Some of the shelves in our kitchen are quite high and when Mystical Roos are not in the area, Little Stalkys have to think of other ways to get things from the top shelf.  More often than not I give up and wait for Mystical Roo to come home.  But in the middle of cooking dinner for the aforementioned Mystical Roo, I needed pepper.  And where was the pepper? On the top shelf of course.

So I stared at it for a while.  Stared at it and wondered if I could make it move with my mind.  Impossible.  I don't have those kinds of powers yet.  Then I decided to grab for it.  Sneak a stretch and somehow trick my body into thinking it was taller.  I was on my highest tiptoes, my arm stretched, my fingers reaching, reaching. And the peppermill was almost within reach.  I could just graze it with my fingertips.  It was infuriatingly close.

I decide that the next sensible course of action is to incorporate a spatula into my plan.  So I find a spatula and use it as an extension of my too short arm.  I hook the spatula around the back of the peppermill and start shuffling it towards the edge of the shelf.  I figure if I can just inch it a little closer to the edge then I'll be able to reach it.  But I can't.  It's still an infuriating inch out of my reach.

My next idea is pure genius.  If I can't get to the peppermill then I'll get the peppermill to come to me. What if I just push that peppermill right off the edge.  What if I use the spatula to shove that peppermill into my outstretched arms.  I'm a good catch.  I've got good reflexes.  What could possibly go wrong?  Yes, the peppermill is made of glass.  Yes, there are several pots bubbling on the hob below.  Yes, that is chili (maybe this was a Mexican themed note) bubbling away.  What's that you say?  Is that a white top you're wearing.  Why yes it is.  Recipe for disaster?  More like recipe for massively impressive Little Stalky act of awesomeness.

Definitely a recipe for disaster.  But what's impressive about this is I actually recognised the imminent disaster.  I stopped with the peppermill on the brink and I actually decided that my plan was silly.  Look how mature I am!  I also imagined being both laughed at and scolded by Mystical Roo.

So I used that spatula to push the peppermill away from the brink.  I put on an apron.  Then I grabbed the footstool and used it to give myself the extra height needed to grab the peppermill.  Easy.  I just don't know why it took me so long to think of it.  Normal just doesn't seem to be the Little Stalky way.

02 June 2014

Possums Like to Party

So we've been in our new home for a couple of months now and one of the most exciting discoveries so far is that we have possums.  I think this must be very English of us to be excited about possums because I'm pretty sure that the Australians see them as pests.  And if what my boss tells me is true, the Kiwis shoot them and collect a dollar per pelt.....

Anyway, I'm English and I think possums are cute.

They made their presence known quite early on but it took me a while to realise what they were.  Or rather that it was possums making all the noise on top of our conservatory.

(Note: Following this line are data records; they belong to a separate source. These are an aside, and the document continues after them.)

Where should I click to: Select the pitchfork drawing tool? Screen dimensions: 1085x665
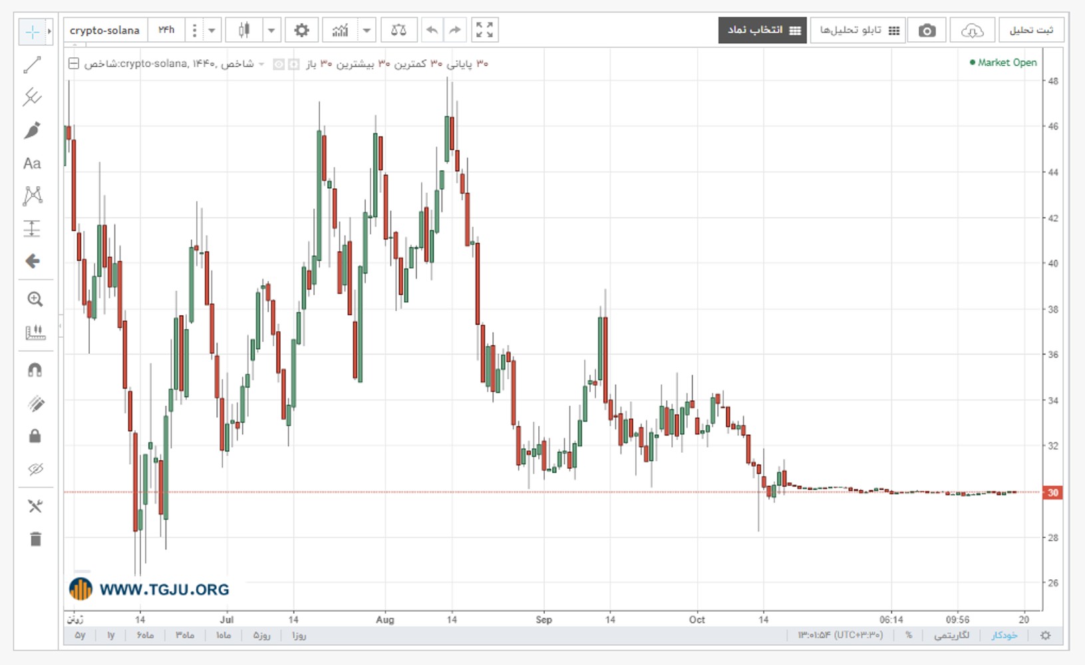click(x=32, y=97)
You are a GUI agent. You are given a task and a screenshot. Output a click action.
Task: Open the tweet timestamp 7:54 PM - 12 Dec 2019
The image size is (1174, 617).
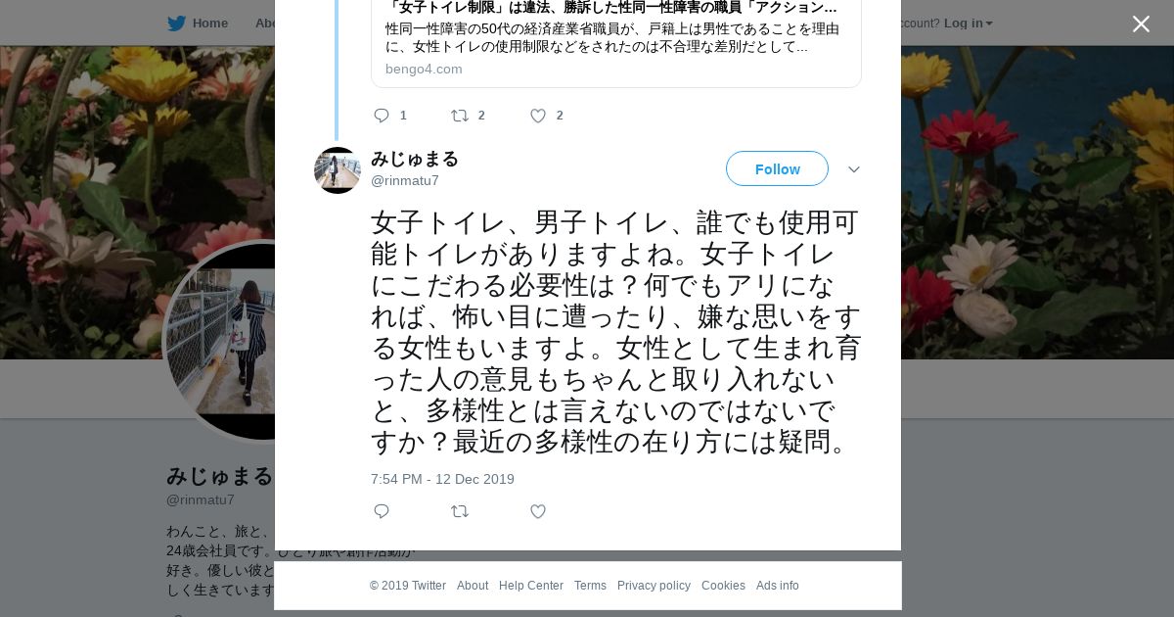pos(442,479)
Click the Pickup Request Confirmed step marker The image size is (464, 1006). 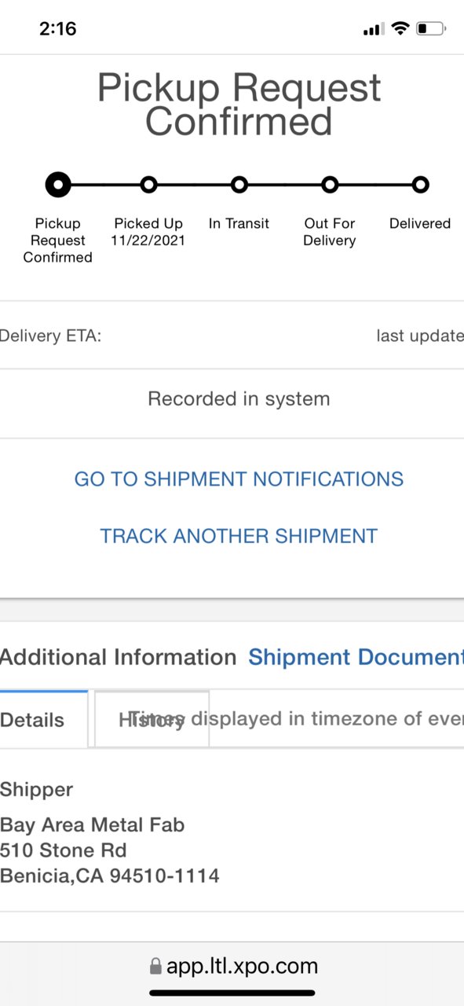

I thought it was branches clattering, Will the pigeon, maybe even a rogue land dwelling shark.  But it turned out to be possums.

The sun goes down and the possums come out to play.  They scuttle across the conservatory roof and then leap from tree to tree.  I'm not sure if I'll ever stop being fascinated by their antics.  And I think they secretly love the attention.  Shy, nocturnal creatures?  Hell no.  Possums are party animals.  Stalky fans may remember that Mystical Roo found one asleep in a bin after a heavy night of partying.  And a notorious little karaoke bar down the road from us is called the Pickled Possum.  Coincidence?  I think not.  Possums like to party.  And as it goes they like to party on our roof.